- **PROMPT**
How many of the lines below contain "computer"? Reply with only that figure.

★ ★ ★ ★ ★

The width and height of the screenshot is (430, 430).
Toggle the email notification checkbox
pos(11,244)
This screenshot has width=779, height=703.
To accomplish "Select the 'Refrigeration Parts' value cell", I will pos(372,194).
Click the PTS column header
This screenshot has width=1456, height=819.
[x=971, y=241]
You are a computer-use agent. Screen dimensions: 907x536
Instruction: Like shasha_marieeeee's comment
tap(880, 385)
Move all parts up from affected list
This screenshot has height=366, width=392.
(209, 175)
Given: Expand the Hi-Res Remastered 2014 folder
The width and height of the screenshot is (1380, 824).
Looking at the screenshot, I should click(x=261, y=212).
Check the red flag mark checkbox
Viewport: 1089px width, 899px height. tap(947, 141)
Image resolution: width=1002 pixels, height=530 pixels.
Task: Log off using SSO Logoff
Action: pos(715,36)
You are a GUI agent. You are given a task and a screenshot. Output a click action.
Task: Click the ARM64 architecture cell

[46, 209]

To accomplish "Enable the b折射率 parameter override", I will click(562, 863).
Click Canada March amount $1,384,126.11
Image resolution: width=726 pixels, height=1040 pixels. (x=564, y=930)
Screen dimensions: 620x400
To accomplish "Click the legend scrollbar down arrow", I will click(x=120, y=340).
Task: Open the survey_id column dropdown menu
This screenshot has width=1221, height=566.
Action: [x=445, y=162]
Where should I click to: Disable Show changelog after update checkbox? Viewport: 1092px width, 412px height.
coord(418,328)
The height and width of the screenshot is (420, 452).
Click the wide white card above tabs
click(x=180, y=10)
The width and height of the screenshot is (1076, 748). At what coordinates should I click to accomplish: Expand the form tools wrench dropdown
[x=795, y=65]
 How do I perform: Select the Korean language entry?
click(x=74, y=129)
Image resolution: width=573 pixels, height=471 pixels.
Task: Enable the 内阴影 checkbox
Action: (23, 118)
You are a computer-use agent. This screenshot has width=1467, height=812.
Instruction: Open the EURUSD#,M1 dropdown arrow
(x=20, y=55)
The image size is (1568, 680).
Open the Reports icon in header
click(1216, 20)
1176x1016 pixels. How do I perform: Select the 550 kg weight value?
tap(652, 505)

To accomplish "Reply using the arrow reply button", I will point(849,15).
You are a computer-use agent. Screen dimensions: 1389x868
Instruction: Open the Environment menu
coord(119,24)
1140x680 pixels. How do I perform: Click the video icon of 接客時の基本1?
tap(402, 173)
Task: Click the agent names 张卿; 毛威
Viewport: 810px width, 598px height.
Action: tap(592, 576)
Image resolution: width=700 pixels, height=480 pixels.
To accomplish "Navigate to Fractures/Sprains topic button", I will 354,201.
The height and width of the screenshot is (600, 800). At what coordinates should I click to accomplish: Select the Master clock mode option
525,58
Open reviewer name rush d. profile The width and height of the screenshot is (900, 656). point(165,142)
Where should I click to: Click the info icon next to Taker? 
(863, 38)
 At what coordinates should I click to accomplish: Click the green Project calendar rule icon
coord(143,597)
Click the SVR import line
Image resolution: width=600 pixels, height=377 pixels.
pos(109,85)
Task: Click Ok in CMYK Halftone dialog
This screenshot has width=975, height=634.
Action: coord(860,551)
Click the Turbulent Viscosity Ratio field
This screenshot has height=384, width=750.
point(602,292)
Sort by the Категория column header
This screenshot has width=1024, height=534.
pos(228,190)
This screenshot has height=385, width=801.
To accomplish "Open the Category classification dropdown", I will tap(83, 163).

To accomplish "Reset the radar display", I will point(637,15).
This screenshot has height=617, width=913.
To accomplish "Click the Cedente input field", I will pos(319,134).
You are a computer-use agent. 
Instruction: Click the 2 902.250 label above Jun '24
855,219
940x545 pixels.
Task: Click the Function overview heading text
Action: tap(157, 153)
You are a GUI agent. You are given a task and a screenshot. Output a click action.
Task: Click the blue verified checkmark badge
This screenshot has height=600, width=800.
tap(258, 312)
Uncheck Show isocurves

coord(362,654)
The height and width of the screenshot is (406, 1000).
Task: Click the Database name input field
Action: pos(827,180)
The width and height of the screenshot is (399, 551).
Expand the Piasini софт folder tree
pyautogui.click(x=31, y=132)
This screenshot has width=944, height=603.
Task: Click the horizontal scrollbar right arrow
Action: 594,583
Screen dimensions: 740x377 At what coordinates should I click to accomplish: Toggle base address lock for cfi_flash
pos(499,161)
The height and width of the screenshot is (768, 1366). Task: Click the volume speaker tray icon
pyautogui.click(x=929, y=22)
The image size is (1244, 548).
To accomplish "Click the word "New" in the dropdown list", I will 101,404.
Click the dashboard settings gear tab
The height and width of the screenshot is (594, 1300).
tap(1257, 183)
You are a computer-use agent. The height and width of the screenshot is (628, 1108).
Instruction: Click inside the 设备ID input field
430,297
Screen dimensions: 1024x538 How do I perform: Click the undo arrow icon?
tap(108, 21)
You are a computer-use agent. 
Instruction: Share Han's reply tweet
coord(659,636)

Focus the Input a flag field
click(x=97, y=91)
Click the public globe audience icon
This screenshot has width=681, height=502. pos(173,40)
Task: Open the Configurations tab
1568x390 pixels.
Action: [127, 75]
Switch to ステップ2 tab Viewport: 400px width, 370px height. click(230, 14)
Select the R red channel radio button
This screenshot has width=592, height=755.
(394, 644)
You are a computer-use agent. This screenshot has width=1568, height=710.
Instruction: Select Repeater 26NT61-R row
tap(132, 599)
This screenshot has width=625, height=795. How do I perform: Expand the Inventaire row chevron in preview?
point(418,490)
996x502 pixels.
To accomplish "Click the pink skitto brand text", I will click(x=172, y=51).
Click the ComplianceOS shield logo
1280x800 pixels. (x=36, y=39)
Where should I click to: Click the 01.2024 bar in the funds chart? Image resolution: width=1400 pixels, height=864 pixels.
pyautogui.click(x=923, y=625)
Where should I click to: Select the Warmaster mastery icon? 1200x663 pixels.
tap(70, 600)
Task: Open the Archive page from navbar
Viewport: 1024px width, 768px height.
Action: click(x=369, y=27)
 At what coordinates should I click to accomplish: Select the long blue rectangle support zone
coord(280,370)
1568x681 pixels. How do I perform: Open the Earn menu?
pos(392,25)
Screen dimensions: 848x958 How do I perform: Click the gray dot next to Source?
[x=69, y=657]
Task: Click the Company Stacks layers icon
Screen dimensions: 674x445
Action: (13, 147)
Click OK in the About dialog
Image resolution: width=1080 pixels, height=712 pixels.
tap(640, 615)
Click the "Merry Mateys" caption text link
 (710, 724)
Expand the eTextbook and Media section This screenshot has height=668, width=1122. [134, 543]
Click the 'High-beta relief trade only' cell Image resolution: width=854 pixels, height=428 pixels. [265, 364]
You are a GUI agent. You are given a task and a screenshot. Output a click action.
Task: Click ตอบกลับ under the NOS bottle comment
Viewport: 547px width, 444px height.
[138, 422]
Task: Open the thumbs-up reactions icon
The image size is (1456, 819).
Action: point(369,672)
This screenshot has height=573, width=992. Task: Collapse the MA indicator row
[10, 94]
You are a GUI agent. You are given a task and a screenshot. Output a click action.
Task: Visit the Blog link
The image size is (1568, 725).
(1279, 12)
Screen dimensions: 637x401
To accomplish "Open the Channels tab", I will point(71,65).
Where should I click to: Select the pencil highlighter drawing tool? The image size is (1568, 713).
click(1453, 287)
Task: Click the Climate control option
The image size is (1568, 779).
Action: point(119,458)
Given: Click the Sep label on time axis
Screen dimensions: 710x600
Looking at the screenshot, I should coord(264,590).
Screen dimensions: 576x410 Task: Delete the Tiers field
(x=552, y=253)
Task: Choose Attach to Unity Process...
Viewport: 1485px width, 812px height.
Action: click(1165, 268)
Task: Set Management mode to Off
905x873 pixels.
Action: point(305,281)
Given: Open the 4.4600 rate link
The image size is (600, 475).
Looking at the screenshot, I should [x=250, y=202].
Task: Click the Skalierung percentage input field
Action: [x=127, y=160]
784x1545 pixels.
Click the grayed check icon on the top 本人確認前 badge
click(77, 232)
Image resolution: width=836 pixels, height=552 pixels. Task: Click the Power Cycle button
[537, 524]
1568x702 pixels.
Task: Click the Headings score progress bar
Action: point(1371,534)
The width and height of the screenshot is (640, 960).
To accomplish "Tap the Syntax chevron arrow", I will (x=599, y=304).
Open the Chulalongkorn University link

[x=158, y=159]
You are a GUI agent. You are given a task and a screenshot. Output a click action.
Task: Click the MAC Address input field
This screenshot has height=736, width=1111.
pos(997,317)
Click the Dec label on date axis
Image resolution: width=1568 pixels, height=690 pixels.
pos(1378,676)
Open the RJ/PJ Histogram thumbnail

★ ★ ★ ★ ★

- **ANSWER BELOW**
7